U.S. patent application Ser. No. 07/678,931 filed Mar. 29, 1991 in the name of one of the co-inventors describes a cellular telephone system wherein orbiting satellites contain controllers for switching and controlling call set-up, in conjunction with a ground-based database management system. The present invention provides an alternate solution.

BACKGROUND OF THE INVENTION

This invention relates to a wireless telephone system for employing one or a plurality of orbiting satellites to allow wireless telephone users (subscribers) communication access to a terrestrial telephone system (whether private, government or common carrier), and particularly to a wireless telephone system, such as a cellular system, which permits subscriber access to terrestrial telephone networks while the subscriber is roaming in areas that do not have cellular telephone services.

There is a need to provide personal communications anywhere on the earth. Current communications systems, for example, cellular telephone systems, require terrestrial cellular relay stations to intercept and link a cellular radiotelephone transmission with conventional switched telephone users and with other cellular telephone users. All of the existing communications systems have limited user range.

Cellular telephone systems have been proposed which account for roamers, i.e., cellular telephone users which roam outside a normal service area. The American Telephone and Telegraph Corp. (AT&T) has proposed an inter-cellular data network for interconnecting terrestrial cellular telephone service areas using a terrestrial packet-switched network that has nodes at the participating cellular telephone service areas wherein packet-switched network data are accumulated in a database of roaming cellular telephone users. The database therein proposed would keep track of roamers and allow terrestrial interconnection of the roamer to the telephone system when the roamer is located in a cellular telephone service area that is remote from a designated home cell. Certain data are collected which would allow routing of calls to the roaming user, allow issuance of billing information, and allow collection of other system operation data.
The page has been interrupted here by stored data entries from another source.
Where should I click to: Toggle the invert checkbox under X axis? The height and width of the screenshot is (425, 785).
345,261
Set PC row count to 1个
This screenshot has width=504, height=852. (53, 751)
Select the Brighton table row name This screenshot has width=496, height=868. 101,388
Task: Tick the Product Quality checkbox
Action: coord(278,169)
Efforts are under way to utilize satellite technology in cellular communications. Satellite delivered telephone services to mobile users have been proposed as the Mobile Satellite System (MSS) in the USA. This system is now being implemented by the American Mobile Satellite Corp. (AMSC). It utilizes transceivers in the mobile unit (automobile for example) operating in the L-band (1530-1560 MHz and 1646.5-1660.5 MHz) that communicate to a satellite at geosynchronous orbit. This system is limited to serving just a small portion of the earth. In addition to significant expense to the end user for the transceiver apparatus, the system is subject to noticeable relay delay due to transmission of the signals to and from geosynchronous orbit. Furthermore, the cellular telephone service providers must nevertheless implement a costly additional inter-system network to direct calls to the mobile transceiver apparatus. The current system as envisaged does not have a method for locating the roaming user and directing the call to the user.

U.S. Pat. No. 4,972,456, assigned to GTE MobileNet, discloses a cellular telephone "satellite" roaming system that uses a satellite system to permit access to the cellular telephone system when a user is located in areas outside of cellular telephone system coverage. This system does not contemplate overhead orbiting satellites, but rather the system would employ subsidiary cell sites in a terrestrial-based cellular communications system.
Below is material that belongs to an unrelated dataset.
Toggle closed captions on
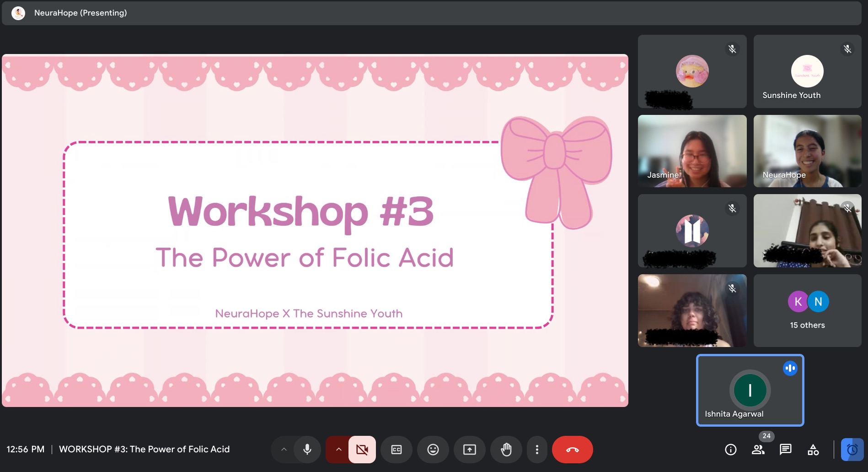 click(x=396, y=450)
Other patents relate to general information on cellular telephone roaming systems which permit a user of one cellular system to use another cellular system while traveling in areas outside a home cellular system. These patents include U.S. Pat. Nos. 4,901,340; 4,972,460; and 4,833,701.

Motorola, Inc. announced on Jun. 27, 1990 a proposed crosslinked satellite network under the name IRIDIUM. The IRIDIUM system is believed to be described in European Patent Publication EP 365,885, published May 2, 1990, and corresponding to U.S. patent application Ser. No. 263,849 filed 28 Oct. 1988. The IRIDIUM system envisions a constellation of seventy-seven low-earth orbiting satellites in seven circular polar orbits for supporting cellular telephone communications on the earth's surface. In the IRIDIUM system, all handoff and relays of communications traffic are handled in space directly between satellites, so that the terrestrial telephone network is bypassed. However, ground signal processing is required to set up and place calls. Calls originating from outside the satellite service areas must interrogate the home location of the user in order to identify the user. The system requires that all satellites be linked constantly to one another. Each of eleven evenly-spaced satellites sharing an orbit plane is contemplated to project thirty-seven communications cells on the earth's surface. Additionally, each satellite has four intersatellite links, thus forming a geodesic sphere for traffic communication paths. Due to cost and channel limitation, it may be presumed that the IRIDIUM system will not compete with the services provided by terrestrial-based cellular communications systems. A technical description of this invention is believed to be contained under U.S. patent application Ser. No. 263,849 filed Oct. 28, 1988 in the names of Bertiger, Leopold and Peterson.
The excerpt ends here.